The governor, who faced a $25 billion budget gap upon entering office, heads into his final year with a rainy day fund of $8.4 billion, as required by a voter-approved ballot measure he advocated. Brown can be tight with a buck, and plays up that frugality, but reserves also can be hard for Legislatures to resist; this one should be used, as intended, to pay for vital programs when the next recession hits.

Debate also will surely grind on over Brown’s most controversial public works commitments, the hugely expensive high-speed rail and the twin tunnels project to move water across the Delta. The $64 billion rail project, which employs 1,500 people, is vital to the future of the Central Valley and should continue. The $15 billion tunnel concept remains a question mark, one that should be resolved, finally, in 2018.

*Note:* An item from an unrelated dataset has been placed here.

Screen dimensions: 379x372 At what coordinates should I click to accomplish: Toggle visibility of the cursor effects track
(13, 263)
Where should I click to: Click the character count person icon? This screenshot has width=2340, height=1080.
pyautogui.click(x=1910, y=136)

In the past, Brown has declined to focus on overhauling the tax structure. But the GOP bill headed for a final vote will hit Californians hard. Sen. Robert Hertzberg, D-Los Angeles, has been working on a plan that would ease taxes on middle income earners, while expanding taxes on services used by wealthy Californians and out-of-state businesses that depend on California’s huge consumer market. The idea ought to gain currency in 2018.

Brown has made the environment and the fight against climate change central to his second stint as governor. It is important work, made more so as Trump and his cohorts dismiss man-made global warming. But in the 2017 legislative session, Brown missed opportunities to make sure his words led to action. Two involved significant environmentalist bills, both by outgoing President Pro Tem Kevin de León, D-Los Angeles.

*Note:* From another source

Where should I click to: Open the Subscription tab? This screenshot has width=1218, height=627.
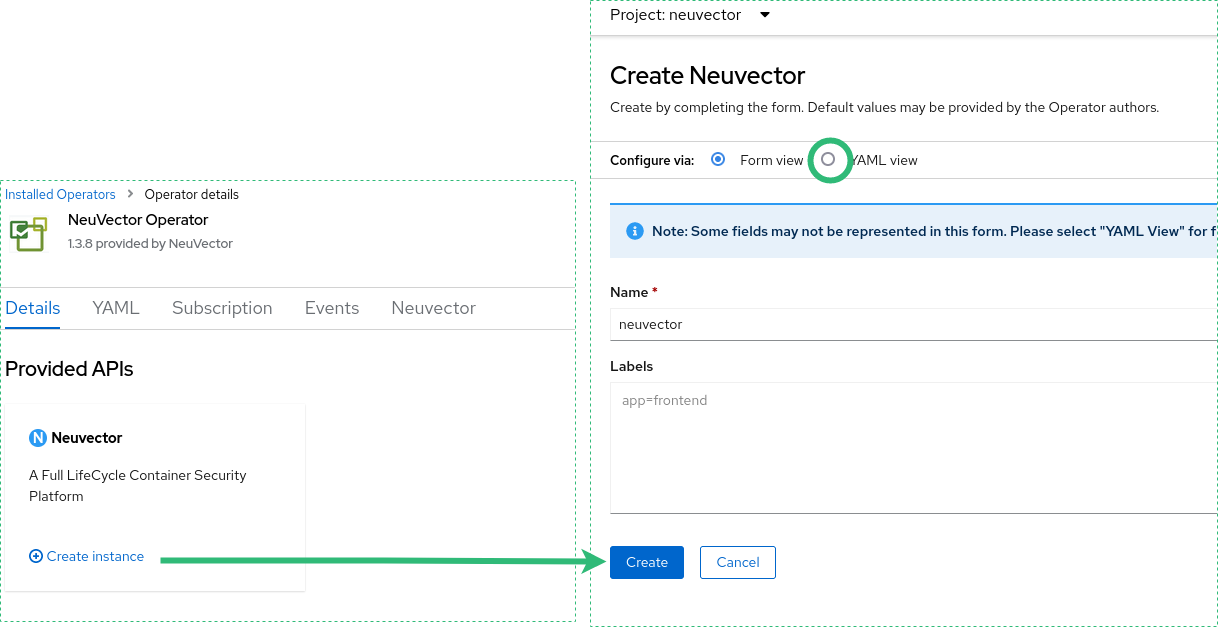[x=222, y=308]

Senate Bill 49 would declare explicitly that California’s clean air and water laws and protections for endangered species and worker safety would remain intact, no matter what the Trump administration does to weaken protections. SB 100 would have declared the state’s goal of generating all its electricity from renewable sources by 2045. When lawmakers return in January, the concepts ought to be revived and, if necessary, refined.

In 2017, Brown helped push through legislative approval of a 12-cent per gallon tax increase on gasoline that will generate $5.2 billion annually to restore California’s rutted roads and rebuild aging bridges. It was the first gas tax increase in 23 years, but it’s hardly set in stone. Self-styled protectors of tax dollars seek to force a vote to overturn the tax in 2018. But good roads come at a cost. The best defense against any ballot measure would be to make certain that motorists see progress.

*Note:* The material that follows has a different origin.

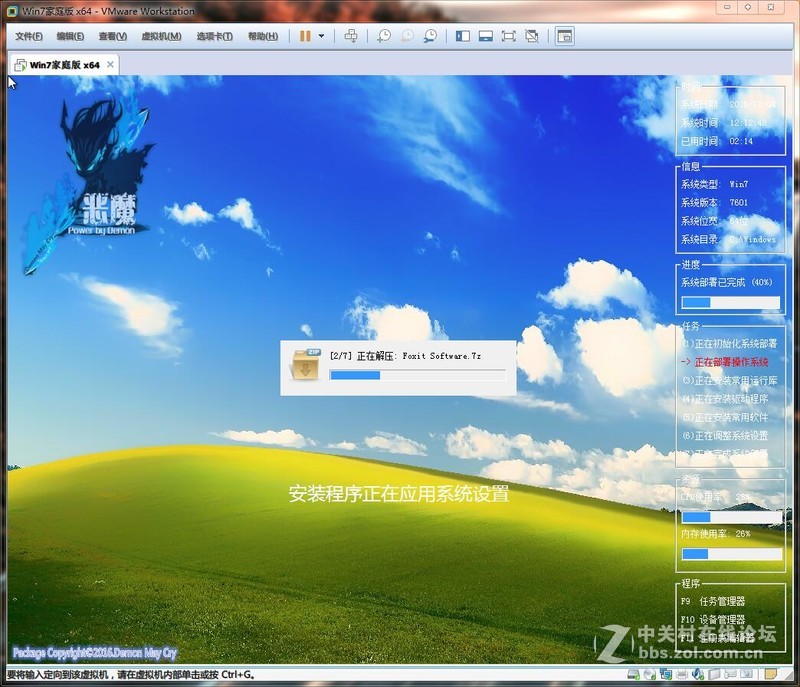Take a snapshot of the VM
This screenshot has height=687, width=800.
tap(383, 36)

The governor also won approval of an extension of the cap-and-trade program, which is intended to reduce greenhouse gas emissions by requiring polluters to pay for their emissions. It generates $2 billion-plus a year and is growing to as much as $8 billion, according to the Legislative Analyst Office.

Brown and legislators must maximize the impact of that money on projects that reduce pollution affecting people who must breathe bad air and who pay for cap and trade in higher prices.

On the international stage, the governor touts cap and trade as a solution to greenhouse gas emissions. Perhaps, in time, it will be. But the journalism nonprofit CALmatters, citing a California Air Resources Board analysis, reported that emission reductions this past year were due mainly to heavy rain that drove hydroelectric turbines, lessening the need for natural gas-fired plants that emit greenhouse gas. Pollution from the wine country and Southern California fires could erase any gains.

As those fires make clear, Brown and his successor must focus more closely on forest management and health, and fire prevention. Disaster will be our wild card for years to come.

It’s far better to govern in good economic times. Brown has benefited in this term from an expanding economy. He also has made his own luck by being a wise steward.